Ou peut-être voulait-il tout simplement combler les lacunes des biographies « non autorisées » publiées à son sujet depuis des décennies.

PHOTO FOURNIE PAR LA MAISON D’ÉDITION

Elton John et sa mère, Sheila Dwight

Car, enfin, avec Moi, Elton John peut raconter sa vérité. On ne parle pas des grandes lignes de son incroyable carrière commencée à l’orée des années 70, mais plutôt d’un témoignage intime sur son parcours, de cette mère « mal aimante » jusqu’à ce mari « bien aimant » avec qui il finira par avoir deux beaux enfants.

Mais ce sont les potins, comprend-on, qui constituent la véritable valeur ajoutée de ces mémoires. Si l’on se fie à ce qui se dit dans les journaux britanniques, Elton John nous livre des secrets qu’on désespérait de jamais connaître.

On y apprend, par exemple, que sa brouille de cinq ans avec Lady Di fut provoquée par un livre sur Versace. Il lui avait demandé d’écrire la préface. Elle a refusé. Il s’est senti humilié.

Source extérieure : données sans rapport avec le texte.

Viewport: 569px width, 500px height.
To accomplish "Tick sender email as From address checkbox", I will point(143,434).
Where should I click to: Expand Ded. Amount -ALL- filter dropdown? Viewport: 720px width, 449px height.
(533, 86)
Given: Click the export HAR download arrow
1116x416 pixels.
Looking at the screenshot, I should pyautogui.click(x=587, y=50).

Et que dire de cette soirée où les acteurs Richard Gere et Sylvester Stallone se sont disputés pour la belle princesse, tout juste divorcée ? Ils se sont presque battus, les pauvres ! Ou de cette gifle qu’il a vu la reine Élisabeth infliger à son neveu ! Shocking !

On pourrait aussi parler de la drogue, dont il fut prisonnier pendant 16 ans… ! Car oui, il est allé jusqu’au fond. Jusqu’à s’imposer un soir sur scène, complètement « stone », lors d’un concert des Stones. Jusqu’à se faire faire la morale, un soir, par son ami Freddie Mercury (dont il trouvait, du reste, la chanson Bohemian Rhapsody complètement « ridicule »).

Le cas Michael Jackson

Mais les révélations les plus juteuses concernent probablement Michael Jackson. Elton John ne mâche pas ses mots envers le chanteur de Thriller, qu’il a connu personnellement et qu’il décrit comme un parfait « malade mental ».

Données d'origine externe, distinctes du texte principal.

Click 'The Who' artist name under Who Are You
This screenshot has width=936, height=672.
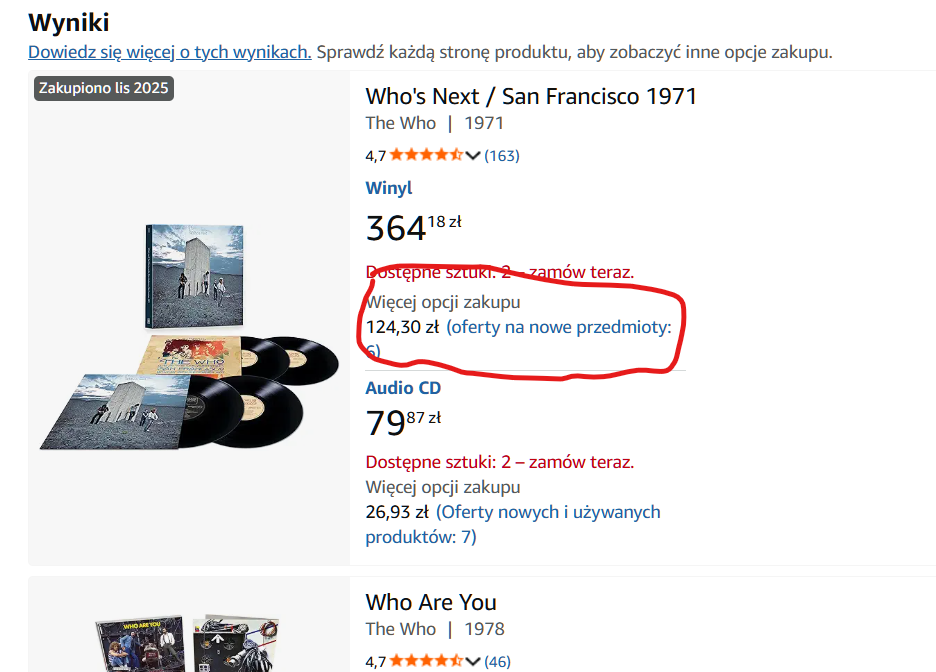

Dieu sait ce qui se passait dans sa tête, et Dieu sait de quels médicaments il était bourré, mais à chaque fois que je l’ai vu, je me suis dit que ce pauvre garçon avait totalement perdu la boule.

Elton John, dans son livre Moi, en parlant de Michael Jackson

Il évoque d’ailleurs une soirée où il avait retrouvé celui que certains surnommaient « Wacko Jacko » dans un coin, en train de jouer (au sens strict) avec le fils de sa gouvernante. Scène qui l’a visiblement troublé. « Je ne dis pas cela à la légère. C’était réellement un malade mental, quelqu’un d’un peu inquiétant à fréquenter », ajoute-t-il.

Jusqu’ici, les critiques sont d’accord : Moi offre une lecture tout à fait savoureuse. Pas seulement pour les potins, mais pour cette brutale honnêteté dont le chanteur fait preuve et qu’Alex Petridis (critique rock au Guardian, qui l’a assisté à l’écriture) semble avoir plutôt bien traduite en mots.

PHOTO GREG GORMAN, FOURNIE PAR LA MAISON D’ÉDITION

Elton John et son conjoint David Furnish, tous deux habillés
en Versace

Évidemment, mieux vaut être un fan. Mais dans le genre juteux je-vous-mets-tout-sur-la-table (y compris ce que vous n’aviez pas demandé !), voilà peut-être de quoi se changer les idées entre deux mauvaises nouvelles.

IMAGE FOURNIE PAR LA MAISON D’ÉDITION

Moi, d'Elton John, Albin Michel, 400 pages.